Elections bill 'terrific' as is: Poilievre
OTTAWA - Pierre Poilievre insisted Wednesday that his controversial overhaul of federal election laws is "terrific" just the way it is, despite almost universal condemnation by electoral experts in Canada and abroad.
The democratic reform minister stood by his heavily criticized bill even as some Conservative senators said they got the impression during a private meeting with Poilievre on Tuesday that he's open to amendments.
The senators hastened to add that they personally don't think amendments are necessary. And they, along with Conservative MPs, dismissed critics as being ill-informed, hysterical or resistant to change.
Among those who've denounced various elements of the sweeping bill are Marc Mayrand, the country's chief electoral officer, and Yves Cote, the elections commissioner who enforces election laws and investigates possible breaches.

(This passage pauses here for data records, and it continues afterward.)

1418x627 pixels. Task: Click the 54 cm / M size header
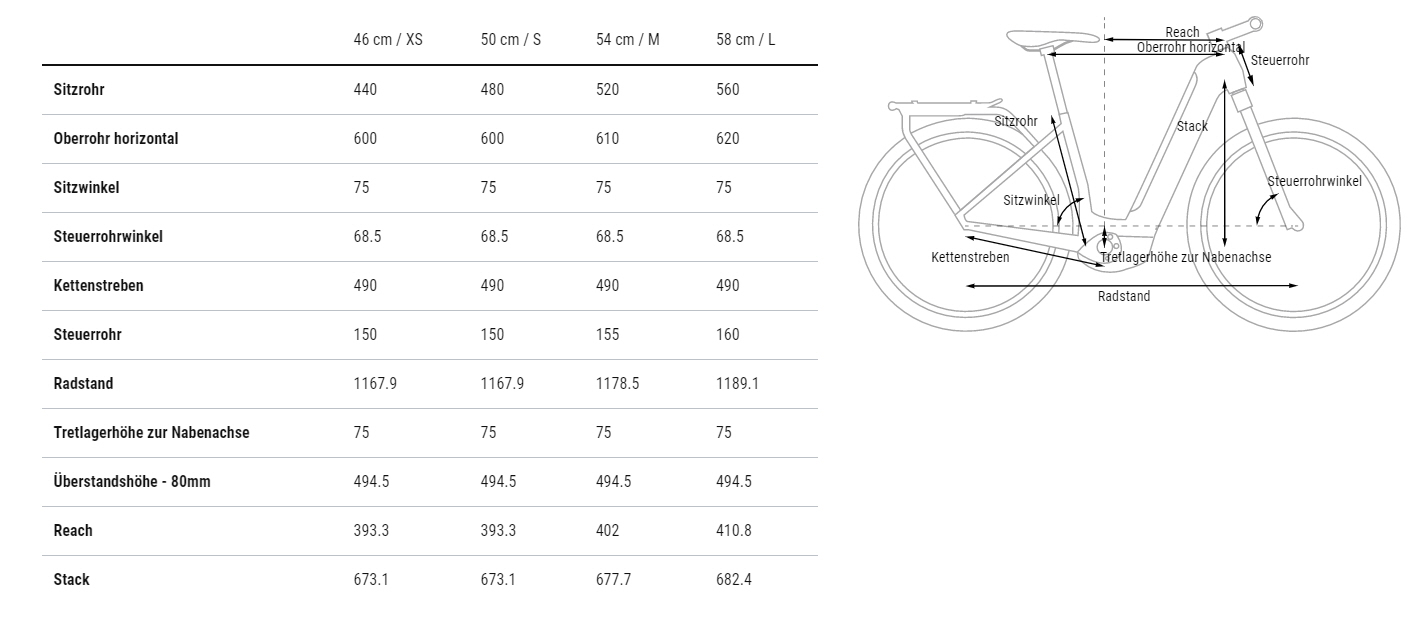pos(628,40)
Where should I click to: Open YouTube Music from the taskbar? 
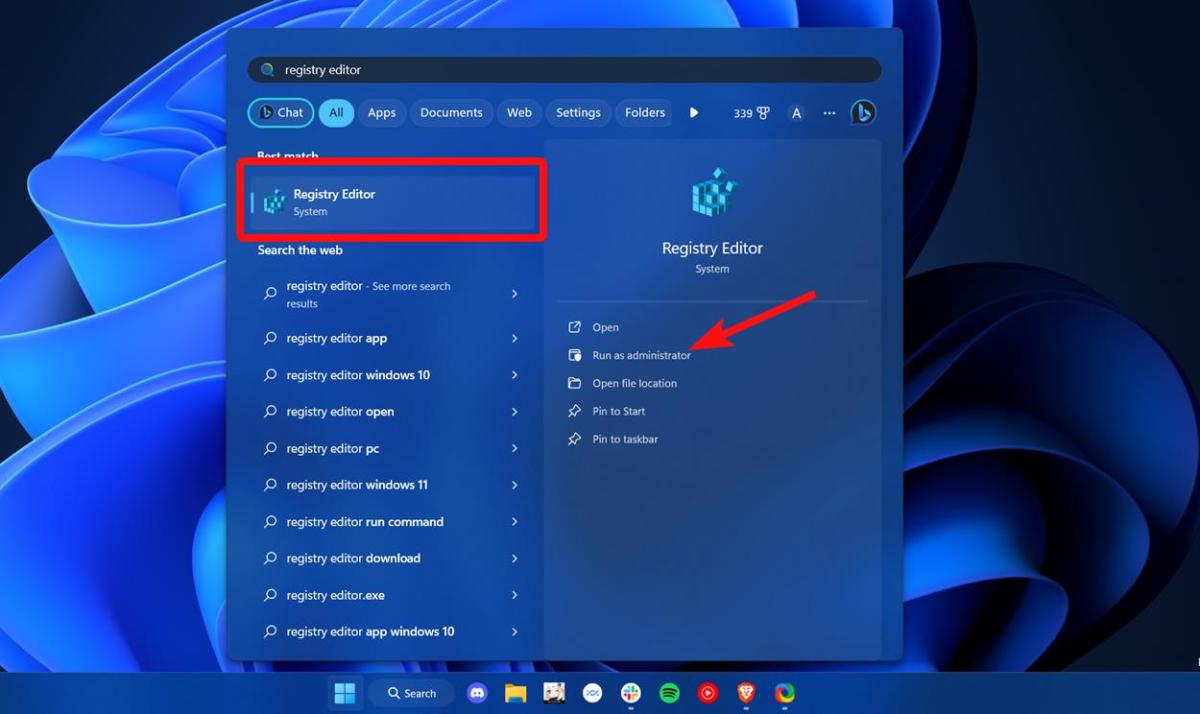(x=707, y=692)
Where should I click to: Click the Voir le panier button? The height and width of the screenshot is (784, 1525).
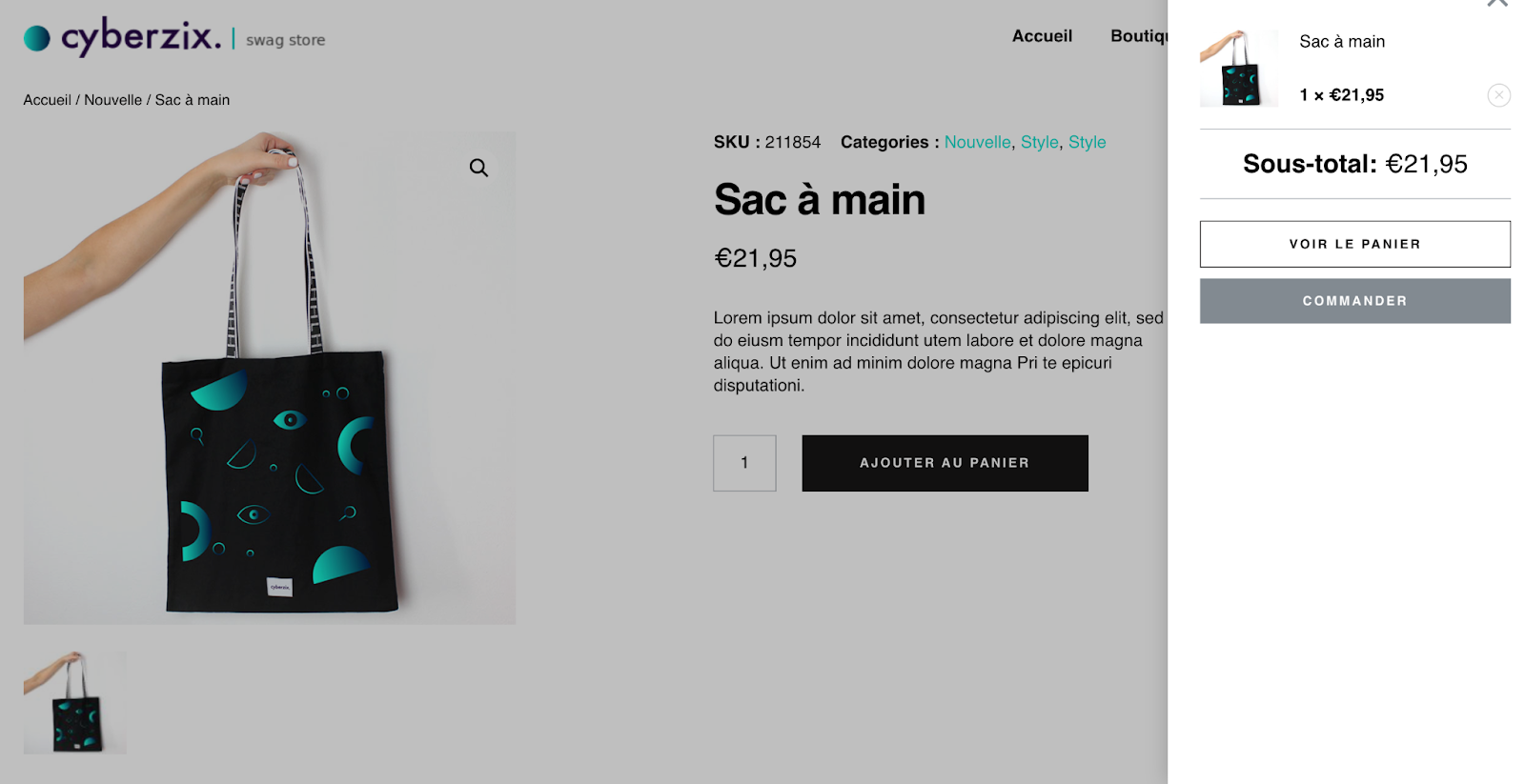pyautogui.click(x=1354, y=244)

On Tuesday, Cote told the Commons committee studying the bill that separating his office from Elections Canada will make investigations less efficient and effective. And, by failing to give him the power to compel testimony, he said it will result in some investigations being aborted altogether.
But Poilievre brushed off Cote's broadside, sticking to his assertion that the bill will make the commissioner more independent and give him "sharper teeth and a longer reach."
As for his openness to amendments, Poilievre said: "I'll let you know in a month when the committee actually reviews its amendments. And I think the bill's terrific the way it is. The Fair Elections Act is common sense."
Among the many controversial provisions is one that would eliminate the practice of voters vouching for the identity of others who lack proper ID. Mayrand and other experts have said this, combined with banning the use of voter information cards to prove residency, could disenfranchise up to 250,000 voters — primarily students, elderly voters in seniors' homes and aboriginals who often lack identification that includes their address.
During their meeting with Poilievre, Sen. Marjory LeBreton said some Conservative senators suggested the bill could be amended to provide an alternative to vouching, such as allowing those without ID to sign declarations that would have to be verified before their ballots could be counted — as is done in Australia and Manitoba.
"He came in there with an open mind, listened to the suggestions," LeBreton said.
That said, she offered her own view that the bill is fine, as is, and that objections over the elimination of vouching is "a lot of hysteria."
"I don't think a lot of people who have this knee-jerk reaction have actually read the bill," LeBreton said.
As a senior herself, she added: "I'm insulted when people say, 'Oh, the poor seniors won't be able to vote.' Like you tell me one senior in this country that can't come up with one of 39 pieces of identification to prove who they are. I mean, it's an insult."
Sen. Nicole Eaton said she would go even further than the bill, requiring voters to show proof of citizenship before being allowed to cast ballots.
"I'm not sure I understand what the hysteria is about," she said of the ban on vouching.
As to Poilievre's openness to amendments, Eaton said she got the impression he's "very keen on this bill, he's worked very hard on it."
Conservative MP Erin O'Toole, who has played a lead role for the government on the committee studying the bill, suggested the widespread criticism has been orchestrated by opposition parties. As for the objections of Mayrand, Cote and other electoral experts, O'Toole suggested that was just resistance to change.
Although there was little evidence Wednesday that the government is willing to accept substantial amendments to the bill, NDP Leader Tom Mulcair predicted the overwhelming backlash will force Prime Minister Stephen Harper to "back off on a lot of this stuff."
"He's pushed it too far by sending in someone of the ilk of Pierre Poilievre to handle this," Mulcair said, accusing the minister of "smarmy arrogance."
Liberal Leader Justin Trudeau said the bill needs to be "completely amended or withdrawn," but was skeptical the government would do either.
"I wouldn't know what this government looks like when it's ready to consider amendments because it never has considered serious amendments to any of its legislation over the past eight years."